Charlie Hebdo sudah pernah dibom pada 2011, juga gara-gara menerbitkan kartun yang melecehkan sosok rasul utama umat muslim. Akibat geger yang dipicu kartun Charlie Hebdo, pemerintah Prancis sempat menutup sekolah internasional dan kedutaan di lebih dari 20 negara mayoritas muslim karena khawatir menjadi sasaran kelompok radikal.
Tindakan Charlie Hebdo disesalkan pengamat intelijen dan kontraterorisme Colin P. Clarke, dari The Soufan Center New York. Saat diwawancarai VICE News, dia menyatakan reaksi negatif sudah pasti muncul dari penganut Islam dan tidak ada jaminan kali ini penerbitan ulang kartun tersebut bebas dari kemungkinan aksi balasan kaum radikal.
“Kartunnya sendiri sejak awal sangat provokatif dan memang sengaja menghina agama Islam,” kata Colin. Dengan situasi dunia yang lebih terkoneksi Internet, kartun Charlie Hebdo bisa lebih cepat viral dan menyebar lewat medsos. Colin menyesalkan keputusan redaksi, karena kartun semacam ini justru dipakai oleh jaringan teroris untuk merekrut anggota potensial serta mendiskreditkan negara-negara Barat seakan-akan bangsa yang akan selalu memosisikan diri musuh Islam.

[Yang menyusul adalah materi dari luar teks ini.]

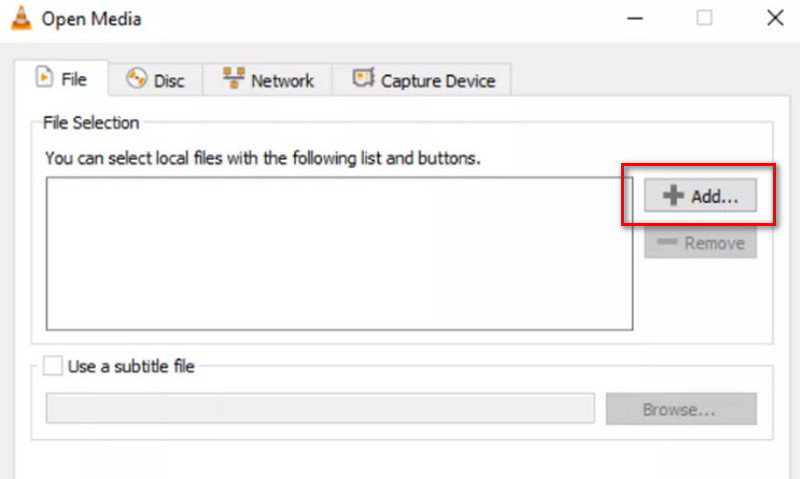
Task: Switch to the Disc tab
Action: click(x=156, y=80)
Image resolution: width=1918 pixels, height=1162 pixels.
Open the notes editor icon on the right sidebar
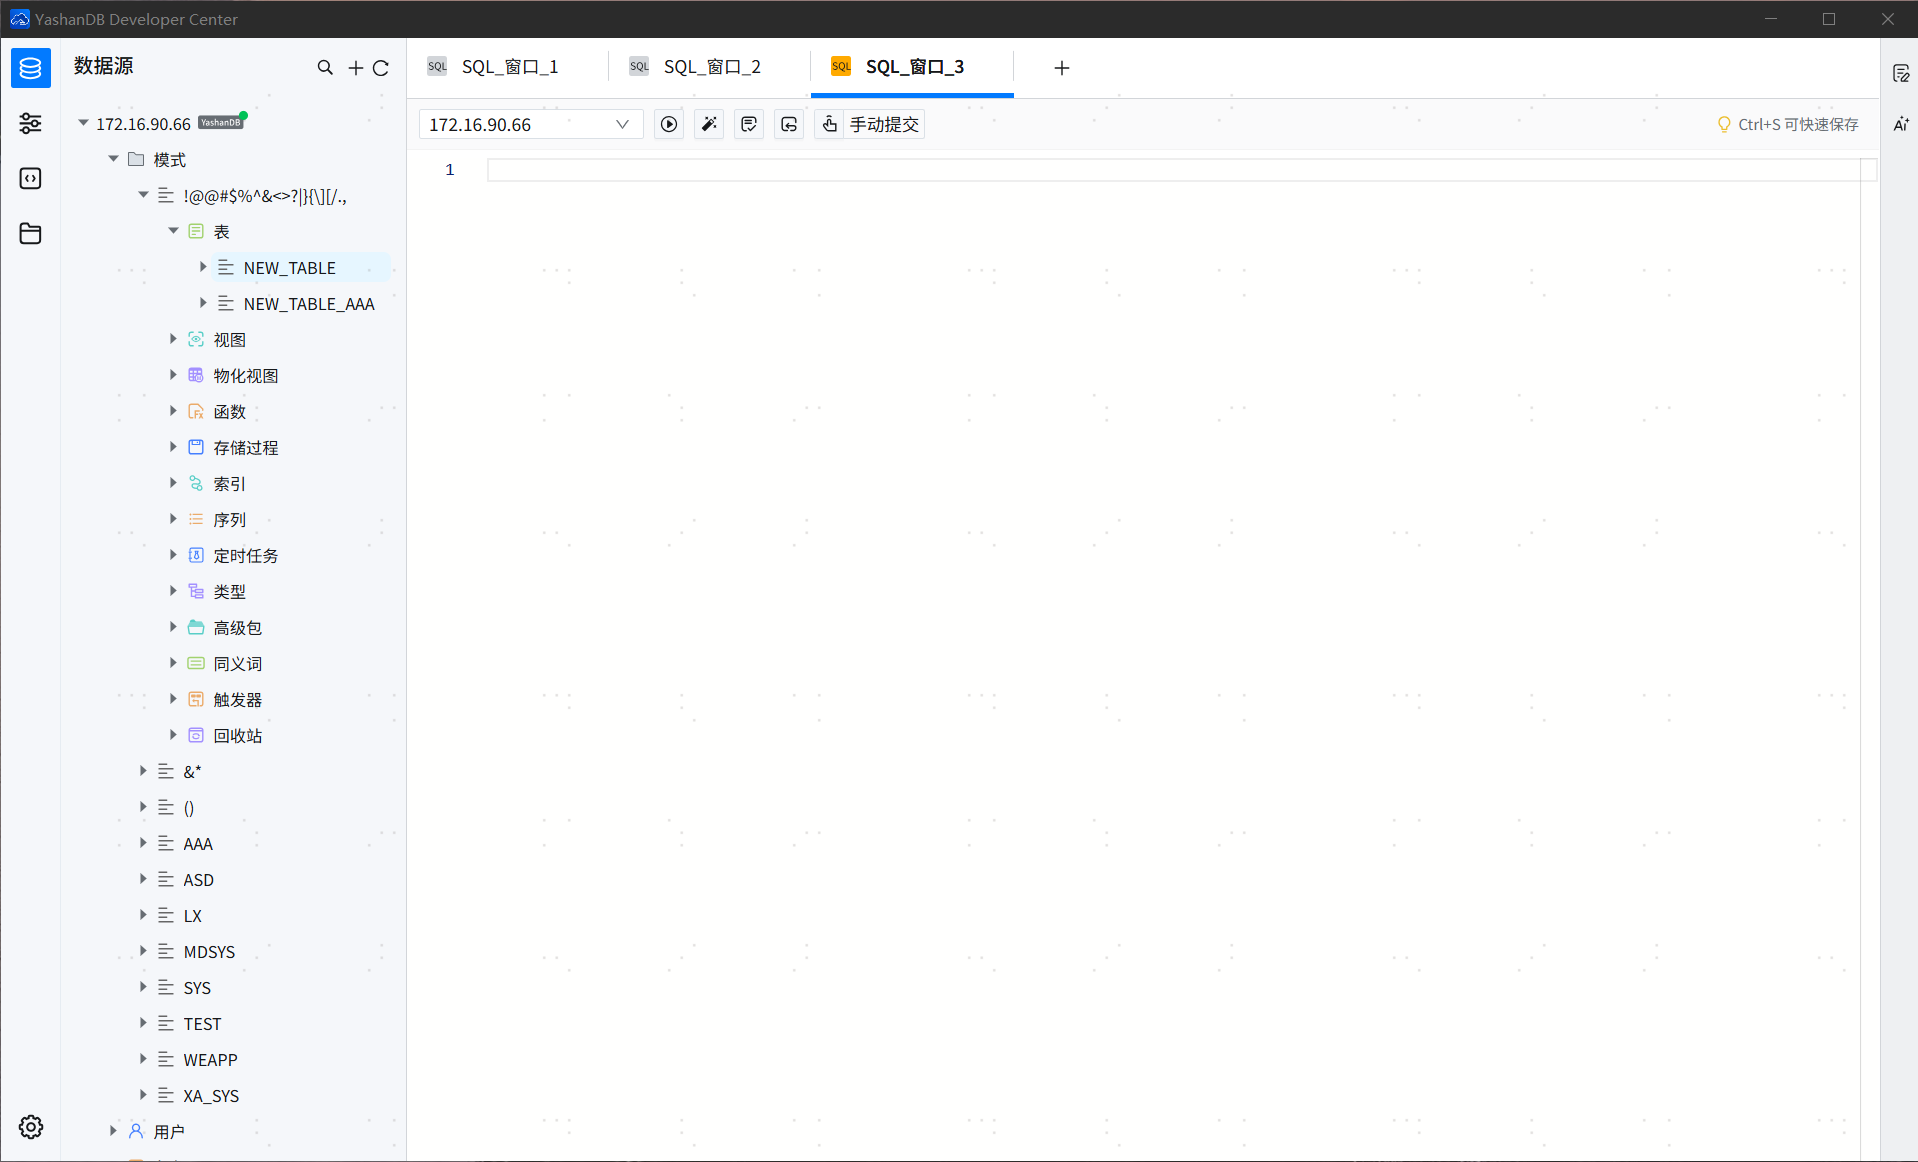point(1902,71)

“Saya paham bahwa publikasi seperti Charlie Hebdo dilindungi oleh aturan kebebasan berekspresi di Prancis. Namun tema yang diangkat jelas-jelas kontraproduktif terhadap nilai-nilai demokrasi yang konon mereka usung,” imbuh Colin.
Kementerian Luar Negeri Pakistan segera mengecam keputusan Charlie Hebdo menerbitkan ulang kartun tersebut. “Kartun yang secara sengaja menyinggung sentimen miliaran umat Muslim sedunia tidak bisa dibenarkan sebagai praktik kebebasan pers atau kebebasan berekspresi,” kata jubir Kemenlu Pakistan. Pada 2015, ketika kartun itu pertama kali terbit, unjuk rasa besar-besaran terjadi di Pakistan, melibatkan puluhan ribu demonstran.

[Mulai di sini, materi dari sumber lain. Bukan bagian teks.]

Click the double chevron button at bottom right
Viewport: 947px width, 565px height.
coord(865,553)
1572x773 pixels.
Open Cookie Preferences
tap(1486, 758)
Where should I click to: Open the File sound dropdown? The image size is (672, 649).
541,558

Sepanjang akhir pekan ini, ketegangan melibatkan umat muslim kembali menyeruak di Eropa. Salah satunya adalah kerusuhan di Kota Malmö, Swedia, akibat tindakan seorang aktivis kulit putih sayap kanan yang membakar Al Quran di dekat masjid setempat.
Colin menyatakan, media provokatif seperti Charlie Hebdo kini dijadikan simbol perlawanan oleh gerakan sayap kanan Eropa, terutama yang mengusung ideologi supremasi kulit putih. Gerakan radikal macam ini selalu tertarik membuktikan kalau Islam bukan agama damai.
“Yang terjadi akhirnya radikalisasi resiprokal, kelompok sayap kanan nasionalis dan agama saling memanfaatkan situasi untuk merekrut anggota baru lewat provokasi macam ini.”